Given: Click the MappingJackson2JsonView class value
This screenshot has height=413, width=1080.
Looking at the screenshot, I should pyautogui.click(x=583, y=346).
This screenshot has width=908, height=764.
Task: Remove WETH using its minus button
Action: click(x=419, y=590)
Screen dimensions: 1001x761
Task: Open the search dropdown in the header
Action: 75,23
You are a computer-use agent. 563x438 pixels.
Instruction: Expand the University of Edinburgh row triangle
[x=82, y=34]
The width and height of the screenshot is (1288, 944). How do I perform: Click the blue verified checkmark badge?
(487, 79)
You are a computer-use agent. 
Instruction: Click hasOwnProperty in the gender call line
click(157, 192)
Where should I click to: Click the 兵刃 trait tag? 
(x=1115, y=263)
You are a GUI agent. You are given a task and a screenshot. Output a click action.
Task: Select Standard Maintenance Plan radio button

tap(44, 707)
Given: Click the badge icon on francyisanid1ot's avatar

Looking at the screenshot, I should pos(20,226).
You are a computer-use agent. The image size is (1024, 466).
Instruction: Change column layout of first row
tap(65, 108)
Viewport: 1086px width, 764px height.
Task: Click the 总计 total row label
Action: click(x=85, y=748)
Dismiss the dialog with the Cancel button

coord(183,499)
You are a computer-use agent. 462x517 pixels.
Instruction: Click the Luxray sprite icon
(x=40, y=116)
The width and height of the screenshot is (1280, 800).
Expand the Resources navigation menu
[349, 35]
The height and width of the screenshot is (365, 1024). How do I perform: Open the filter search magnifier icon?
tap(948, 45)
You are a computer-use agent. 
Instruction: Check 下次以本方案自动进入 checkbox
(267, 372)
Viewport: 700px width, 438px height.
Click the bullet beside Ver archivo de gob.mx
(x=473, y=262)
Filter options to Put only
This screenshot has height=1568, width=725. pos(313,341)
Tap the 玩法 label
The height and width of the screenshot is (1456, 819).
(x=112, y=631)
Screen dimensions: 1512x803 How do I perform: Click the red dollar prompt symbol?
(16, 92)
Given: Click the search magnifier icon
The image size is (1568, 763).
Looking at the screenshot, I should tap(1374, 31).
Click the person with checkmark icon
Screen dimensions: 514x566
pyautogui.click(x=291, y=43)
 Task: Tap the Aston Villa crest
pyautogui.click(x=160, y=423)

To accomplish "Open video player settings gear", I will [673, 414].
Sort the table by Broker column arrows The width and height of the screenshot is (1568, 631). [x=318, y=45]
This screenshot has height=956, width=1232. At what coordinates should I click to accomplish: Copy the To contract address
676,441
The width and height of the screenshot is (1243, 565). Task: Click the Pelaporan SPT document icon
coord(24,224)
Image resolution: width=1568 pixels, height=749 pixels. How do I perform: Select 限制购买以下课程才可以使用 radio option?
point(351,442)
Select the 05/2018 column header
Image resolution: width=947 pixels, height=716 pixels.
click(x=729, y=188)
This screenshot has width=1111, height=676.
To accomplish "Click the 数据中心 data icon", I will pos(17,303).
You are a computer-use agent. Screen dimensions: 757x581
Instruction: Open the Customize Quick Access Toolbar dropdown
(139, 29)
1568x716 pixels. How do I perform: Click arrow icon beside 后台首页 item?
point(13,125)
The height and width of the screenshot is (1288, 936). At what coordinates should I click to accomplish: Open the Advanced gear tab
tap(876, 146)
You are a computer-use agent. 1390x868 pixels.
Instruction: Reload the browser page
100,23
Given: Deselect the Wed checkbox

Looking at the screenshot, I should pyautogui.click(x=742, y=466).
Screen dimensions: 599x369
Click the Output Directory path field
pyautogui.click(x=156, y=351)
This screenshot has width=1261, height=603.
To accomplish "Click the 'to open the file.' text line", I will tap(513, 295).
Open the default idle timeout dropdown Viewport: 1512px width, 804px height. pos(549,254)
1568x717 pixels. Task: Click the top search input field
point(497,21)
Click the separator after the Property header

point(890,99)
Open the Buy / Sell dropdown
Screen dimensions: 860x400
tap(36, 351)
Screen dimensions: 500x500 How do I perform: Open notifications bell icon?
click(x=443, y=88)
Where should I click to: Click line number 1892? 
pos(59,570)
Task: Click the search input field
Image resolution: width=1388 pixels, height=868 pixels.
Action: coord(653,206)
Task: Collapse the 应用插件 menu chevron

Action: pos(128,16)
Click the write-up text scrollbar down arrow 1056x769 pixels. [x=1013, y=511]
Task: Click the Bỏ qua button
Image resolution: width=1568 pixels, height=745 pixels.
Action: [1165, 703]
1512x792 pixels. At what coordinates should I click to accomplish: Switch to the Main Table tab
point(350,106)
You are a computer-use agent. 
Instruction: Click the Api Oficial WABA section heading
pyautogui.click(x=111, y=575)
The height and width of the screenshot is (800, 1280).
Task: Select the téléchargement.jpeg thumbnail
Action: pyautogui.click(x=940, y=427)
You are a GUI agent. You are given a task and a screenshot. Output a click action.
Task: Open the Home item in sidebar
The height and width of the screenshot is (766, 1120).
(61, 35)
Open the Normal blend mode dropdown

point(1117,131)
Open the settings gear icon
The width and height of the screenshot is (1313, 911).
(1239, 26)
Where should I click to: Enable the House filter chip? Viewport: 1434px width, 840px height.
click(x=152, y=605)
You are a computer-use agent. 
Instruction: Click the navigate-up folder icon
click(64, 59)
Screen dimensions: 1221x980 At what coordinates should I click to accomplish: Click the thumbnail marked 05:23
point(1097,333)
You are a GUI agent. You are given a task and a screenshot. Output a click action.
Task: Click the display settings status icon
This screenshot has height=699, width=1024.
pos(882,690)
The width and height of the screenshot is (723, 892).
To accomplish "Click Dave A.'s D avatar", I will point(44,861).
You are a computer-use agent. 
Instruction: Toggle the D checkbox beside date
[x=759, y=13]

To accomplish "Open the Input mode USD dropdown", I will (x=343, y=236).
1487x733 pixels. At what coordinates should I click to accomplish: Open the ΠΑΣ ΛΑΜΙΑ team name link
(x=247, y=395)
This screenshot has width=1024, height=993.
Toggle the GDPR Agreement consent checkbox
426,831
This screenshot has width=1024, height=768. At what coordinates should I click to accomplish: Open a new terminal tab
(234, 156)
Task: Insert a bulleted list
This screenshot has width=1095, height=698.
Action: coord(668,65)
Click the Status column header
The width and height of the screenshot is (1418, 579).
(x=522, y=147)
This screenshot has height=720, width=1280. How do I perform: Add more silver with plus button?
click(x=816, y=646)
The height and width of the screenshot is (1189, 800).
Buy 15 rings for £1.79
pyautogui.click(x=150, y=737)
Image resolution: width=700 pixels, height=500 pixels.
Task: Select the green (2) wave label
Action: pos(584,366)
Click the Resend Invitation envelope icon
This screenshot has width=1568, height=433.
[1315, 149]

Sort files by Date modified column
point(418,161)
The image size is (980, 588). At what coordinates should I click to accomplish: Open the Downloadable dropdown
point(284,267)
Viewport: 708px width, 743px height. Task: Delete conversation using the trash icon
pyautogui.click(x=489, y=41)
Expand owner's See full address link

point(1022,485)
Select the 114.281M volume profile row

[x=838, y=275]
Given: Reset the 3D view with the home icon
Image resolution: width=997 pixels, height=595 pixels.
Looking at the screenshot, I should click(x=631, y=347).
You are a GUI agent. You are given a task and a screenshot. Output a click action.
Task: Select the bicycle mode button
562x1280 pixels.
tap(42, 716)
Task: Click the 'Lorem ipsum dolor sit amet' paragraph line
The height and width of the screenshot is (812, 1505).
+++++
Given the data above, transcribe exactly the lines from the one containing "This screenshot has width=1095, height=698." down to the one containing "Given: Reset the 3D view with the home icon", and no others.

This screenshot has width=1095, height=698.
Action: coord(668,65)
Click the Status column header
The width and height of the screenshot is (1418, 579).
(x=522, y=147)
This screenshot has height=720, width=1280. How do I perform: Add more silver with plus button?
click(x=816, y=646)
The height and width of the screenshot is (1189, 800).
Buy 15 rings for £1.79
pyautogui.click(x=150, y=737)
Image resolution: width=700 pixels, height=500 pixels.
Task: Select the green (2) wave label
Action: pos(584,366)
Click the Resend Invitation envelope icon
This screenshot has width=1568, height=433.
[1315, 149]

Sort files by Date modified column
point(418,161)
The image size is (980, 588). At what coordinates should I click to accomplish: Open the Downloadable dropdown
point(284,267)
Viewport: 708px width, 743px height. Task: Delete conversation using the trash icon
pyautogui.click(x=489, y=41)
Expand owner's See full address link

point(1022,485)
Select the 114.281M volume profile row

[x=838, y=275]
Given: Reset the 3D view with the home icon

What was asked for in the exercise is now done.